My thoughts on this have changed though. I watched a cooking show about a middle child in India who overachieved to make her parents proud. It finally resonated with me what I have known for a fair time - this search for success to make us proud is problematic.
Here are some reasons why:
1) You are good as a human being in yourself. Aiming for achievement as measures of success suggests more about you than just that field.
2) Success does not necessarily mean satisfaction. I have achieved much in the way of success, but the visceral experience of controlling myself via brains, brawn, books, bacon feels more satisfying than some of those conventional measures, such as work and certificates.

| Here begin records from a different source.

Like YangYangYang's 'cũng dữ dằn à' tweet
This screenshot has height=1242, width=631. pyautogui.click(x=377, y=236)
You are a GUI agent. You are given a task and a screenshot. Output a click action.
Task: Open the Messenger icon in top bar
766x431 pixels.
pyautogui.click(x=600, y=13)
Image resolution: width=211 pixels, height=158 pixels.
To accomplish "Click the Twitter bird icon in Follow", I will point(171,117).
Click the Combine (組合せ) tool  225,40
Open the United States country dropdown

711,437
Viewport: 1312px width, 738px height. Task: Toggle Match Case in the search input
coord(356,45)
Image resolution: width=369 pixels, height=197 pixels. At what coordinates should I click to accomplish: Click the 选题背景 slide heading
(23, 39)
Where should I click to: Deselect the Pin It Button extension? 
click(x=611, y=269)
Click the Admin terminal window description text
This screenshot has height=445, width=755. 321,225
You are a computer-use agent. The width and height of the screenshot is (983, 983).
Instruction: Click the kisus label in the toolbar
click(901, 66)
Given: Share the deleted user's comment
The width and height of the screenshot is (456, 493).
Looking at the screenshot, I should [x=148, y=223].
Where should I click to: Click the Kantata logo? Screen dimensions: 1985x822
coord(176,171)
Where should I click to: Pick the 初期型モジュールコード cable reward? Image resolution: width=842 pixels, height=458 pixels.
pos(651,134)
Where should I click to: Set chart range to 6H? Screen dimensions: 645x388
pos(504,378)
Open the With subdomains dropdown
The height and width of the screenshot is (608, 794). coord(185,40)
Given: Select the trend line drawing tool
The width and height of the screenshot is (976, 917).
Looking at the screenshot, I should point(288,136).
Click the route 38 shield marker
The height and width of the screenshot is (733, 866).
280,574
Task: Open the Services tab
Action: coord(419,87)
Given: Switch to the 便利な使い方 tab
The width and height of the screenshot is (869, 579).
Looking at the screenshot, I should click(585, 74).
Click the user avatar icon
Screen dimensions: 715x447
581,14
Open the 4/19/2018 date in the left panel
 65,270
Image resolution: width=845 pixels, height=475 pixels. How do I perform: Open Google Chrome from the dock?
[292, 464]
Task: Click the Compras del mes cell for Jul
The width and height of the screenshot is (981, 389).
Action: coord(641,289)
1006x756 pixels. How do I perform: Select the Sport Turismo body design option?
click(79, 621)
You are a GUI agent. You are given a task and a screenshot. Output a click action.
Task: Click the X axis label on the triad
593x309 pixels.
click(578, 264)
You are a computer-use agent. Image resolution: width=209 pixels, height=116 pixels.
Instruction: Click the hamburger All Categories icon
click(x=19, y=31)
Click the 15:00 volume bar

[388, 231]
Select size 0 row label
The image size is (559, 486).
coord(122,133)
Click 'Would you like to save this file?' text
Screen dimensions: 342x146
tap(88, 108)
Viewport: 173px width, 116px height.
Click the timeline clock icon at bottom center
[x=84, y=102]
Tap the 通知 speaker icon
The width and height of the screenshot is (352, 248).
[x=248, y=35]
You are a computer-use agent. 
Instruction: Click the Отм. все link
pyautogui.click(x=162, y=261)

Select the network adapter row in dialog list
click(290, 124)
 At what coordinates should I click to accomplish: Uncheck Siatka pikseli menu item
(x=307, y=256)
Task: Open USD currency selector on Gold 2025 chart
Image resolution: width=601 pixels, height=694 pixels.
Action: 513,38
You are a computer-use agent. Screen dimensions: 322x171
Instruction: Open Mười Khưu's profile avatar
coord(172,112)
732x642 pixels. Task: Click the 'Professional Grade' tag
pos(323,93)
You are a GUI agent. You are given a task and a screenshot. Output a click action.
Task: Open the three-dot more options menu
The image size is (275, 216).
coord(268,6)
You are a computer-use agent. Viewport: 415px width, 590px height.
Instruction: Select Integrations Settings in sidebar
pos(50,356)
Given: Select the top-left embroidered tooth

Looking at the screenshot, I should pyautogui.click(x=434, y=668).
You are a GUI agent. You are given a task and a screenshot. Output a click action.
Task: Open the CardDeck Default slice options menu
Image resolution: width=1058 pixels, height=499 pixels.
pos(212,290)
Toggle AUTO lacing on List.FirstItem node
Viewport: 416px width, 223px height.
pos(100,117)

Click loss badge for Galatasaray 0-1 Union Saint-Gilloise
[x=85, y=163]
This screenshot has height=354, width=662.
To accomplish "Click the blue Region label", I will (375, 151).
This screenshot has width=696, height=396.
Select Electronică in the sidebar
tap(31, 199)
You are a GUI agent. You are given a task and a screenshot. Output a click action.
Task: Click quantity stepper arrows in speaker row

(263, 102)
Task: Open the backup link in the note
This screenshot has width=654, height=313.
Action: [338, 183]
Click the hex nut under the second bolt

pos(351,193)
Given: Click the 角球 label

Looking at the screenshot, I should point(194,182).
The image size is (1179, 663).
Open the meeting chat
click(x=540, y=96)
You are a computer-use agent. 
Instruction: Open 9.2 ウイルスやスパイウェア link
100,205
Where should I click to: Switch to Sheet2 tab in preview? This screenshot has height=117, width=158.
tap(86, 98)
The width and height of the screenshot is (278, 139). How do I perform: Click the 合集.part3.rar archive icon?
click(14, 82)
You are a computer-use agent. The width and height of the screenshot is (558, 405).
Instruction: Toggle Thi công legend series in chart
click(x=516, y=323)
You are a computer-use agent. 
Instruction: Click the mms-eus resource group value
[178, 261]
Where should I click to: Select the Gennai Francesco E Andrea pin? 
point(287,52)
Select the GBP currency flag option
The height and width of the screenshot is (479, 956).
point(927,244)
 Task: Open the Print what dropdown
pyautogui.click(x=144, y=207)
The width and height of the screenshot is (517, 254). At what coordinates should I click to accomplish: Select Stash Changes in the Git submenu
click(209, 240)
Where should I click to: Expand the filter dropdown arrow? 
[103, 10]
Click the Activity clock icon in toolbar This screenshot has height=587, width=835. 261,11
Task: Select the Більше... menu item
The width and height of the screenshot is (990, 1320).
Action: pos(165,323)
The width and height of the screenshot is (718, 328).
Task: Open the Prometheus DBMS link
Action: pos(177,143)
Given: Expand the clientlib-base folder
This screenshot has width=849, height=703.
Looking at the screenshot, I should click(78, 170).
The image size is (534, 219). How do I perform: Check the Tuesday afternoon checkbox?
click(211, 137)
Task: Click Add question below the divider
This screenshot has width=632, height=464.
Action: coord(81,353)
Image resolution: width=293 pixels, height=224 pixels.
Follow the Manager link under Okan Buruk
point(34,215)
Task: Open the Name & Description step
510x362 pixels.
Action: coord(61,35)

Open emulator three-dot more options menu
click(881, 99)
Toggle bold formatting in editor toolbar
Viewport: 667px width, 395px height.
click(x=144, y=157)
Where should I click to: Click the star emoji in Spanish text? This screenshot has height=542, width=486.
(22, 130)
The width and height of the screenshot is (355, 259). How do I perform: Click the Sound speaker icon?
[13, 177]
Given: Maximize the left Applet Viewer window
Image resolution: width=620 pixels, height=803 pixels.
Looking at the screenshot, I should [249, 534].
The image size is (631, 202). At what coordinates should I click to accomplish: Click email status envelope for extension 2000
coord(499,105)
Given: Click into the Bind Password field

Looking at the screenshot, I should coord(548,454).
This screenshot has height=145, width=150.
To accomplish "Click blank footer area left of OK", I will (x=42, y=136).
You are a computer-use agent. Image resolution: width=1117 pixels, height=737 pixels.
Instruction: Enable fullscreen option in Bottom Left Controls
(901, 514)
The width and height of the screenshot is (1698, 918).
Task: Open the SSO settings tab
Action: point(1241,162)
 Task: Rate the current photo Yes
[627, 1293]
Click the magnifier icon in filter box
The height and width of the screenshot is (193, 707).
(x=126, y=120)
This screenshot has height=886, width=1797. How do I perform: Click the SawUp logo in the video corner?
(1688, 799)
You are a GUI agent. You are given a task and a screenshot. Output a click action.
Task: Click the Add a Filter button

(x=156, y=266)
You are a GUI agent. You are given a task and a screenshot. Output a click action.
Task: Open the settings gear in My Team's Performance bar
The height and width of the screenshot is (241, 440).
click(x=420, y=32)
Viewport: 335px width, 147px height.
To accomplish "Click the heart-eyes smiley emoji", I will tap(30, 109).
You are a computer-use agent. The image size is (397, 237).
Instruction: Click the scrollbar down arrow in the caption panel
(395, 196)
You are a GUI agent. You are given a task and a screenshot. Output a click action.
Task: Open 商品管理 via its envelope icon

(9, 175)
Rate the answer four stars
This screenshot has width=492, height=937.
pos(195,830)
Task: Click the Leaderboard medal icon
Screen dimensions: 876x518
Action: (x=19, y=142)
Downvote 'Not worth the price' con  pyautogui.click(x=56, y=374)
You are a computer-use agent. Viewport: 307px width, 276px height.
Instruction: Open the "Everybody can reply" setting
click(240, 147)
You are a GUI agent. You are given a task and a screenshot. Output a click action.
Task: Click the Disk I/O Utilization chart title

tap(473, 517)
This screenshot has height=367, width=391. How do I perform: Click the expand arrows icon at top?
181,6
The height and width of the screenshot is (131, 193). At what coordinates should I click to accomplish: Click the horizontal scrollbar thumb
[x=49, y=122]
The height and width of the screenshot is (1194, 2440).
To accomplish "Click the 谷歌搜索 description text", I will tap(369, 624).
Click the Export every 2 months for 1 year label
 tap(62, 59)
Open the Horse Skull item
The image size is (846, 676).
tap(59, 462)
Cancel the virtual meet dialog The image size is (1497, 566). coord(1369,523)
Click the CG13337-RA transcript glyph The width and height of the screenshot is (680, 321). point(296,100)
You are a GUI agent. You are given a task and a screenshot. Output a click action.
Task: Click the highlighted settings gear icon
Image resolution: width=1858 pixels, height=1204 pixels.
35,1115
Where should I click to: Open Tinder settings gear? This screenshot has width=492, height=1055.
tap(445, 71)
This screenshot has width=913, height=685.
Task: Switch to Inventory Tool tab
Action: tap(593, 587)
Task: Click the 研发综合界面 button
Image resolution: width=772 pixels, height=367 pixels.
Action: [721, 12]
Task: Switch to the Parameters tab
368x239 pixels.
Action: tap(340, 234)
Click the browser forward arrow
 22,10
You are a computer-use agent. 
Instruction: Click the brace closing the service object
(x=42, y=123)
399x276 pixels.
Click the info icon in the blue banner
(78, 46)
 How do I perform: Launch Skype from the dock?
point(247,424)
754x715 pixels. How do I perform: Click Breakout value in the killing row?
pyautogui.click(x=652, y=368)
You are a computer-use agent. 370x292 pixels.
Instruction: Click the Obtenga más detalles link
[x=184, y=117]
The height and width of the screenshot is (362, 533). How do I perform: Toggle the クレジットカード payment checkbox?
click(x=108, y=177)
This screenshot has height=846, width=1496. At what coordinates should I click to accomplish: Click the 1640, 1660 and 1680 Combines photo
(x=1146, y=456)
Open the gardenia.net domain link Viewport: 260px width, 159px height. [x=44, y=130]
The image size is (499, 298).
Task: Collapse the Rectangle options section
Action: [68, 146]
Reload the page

3) The fields in which we might experience success are narrow. Those fields might benefit others - work hard hard as a teacher to achieve success. They might require too much of ourselves, of our time and souls - take too much time to mark to achieve success.
Today I play music publicly. I have practice every day. I could not have realistically practiced more in the finite time I gave. If I do not give more time then I cannot expect a better performance. With the finite time I cannot expect perfection.
Instead, I should only expect an iteration that may or may not succeed. It exists for fun - no jobs rely upon this save Sam's.
I cannot expect my emotional reaction to change, the difficulty and awkwardness that I feel now. But, I can welcome that awkwardness as an old friend, that nervous energy and self-doubt. That tells me I am moving. It tells me of my virtue.
It tells me that an iteration is success. And that old friend of doubt is here to be loved, with that physiological reaction to be experienced, and maybe a better place for that temperance to be.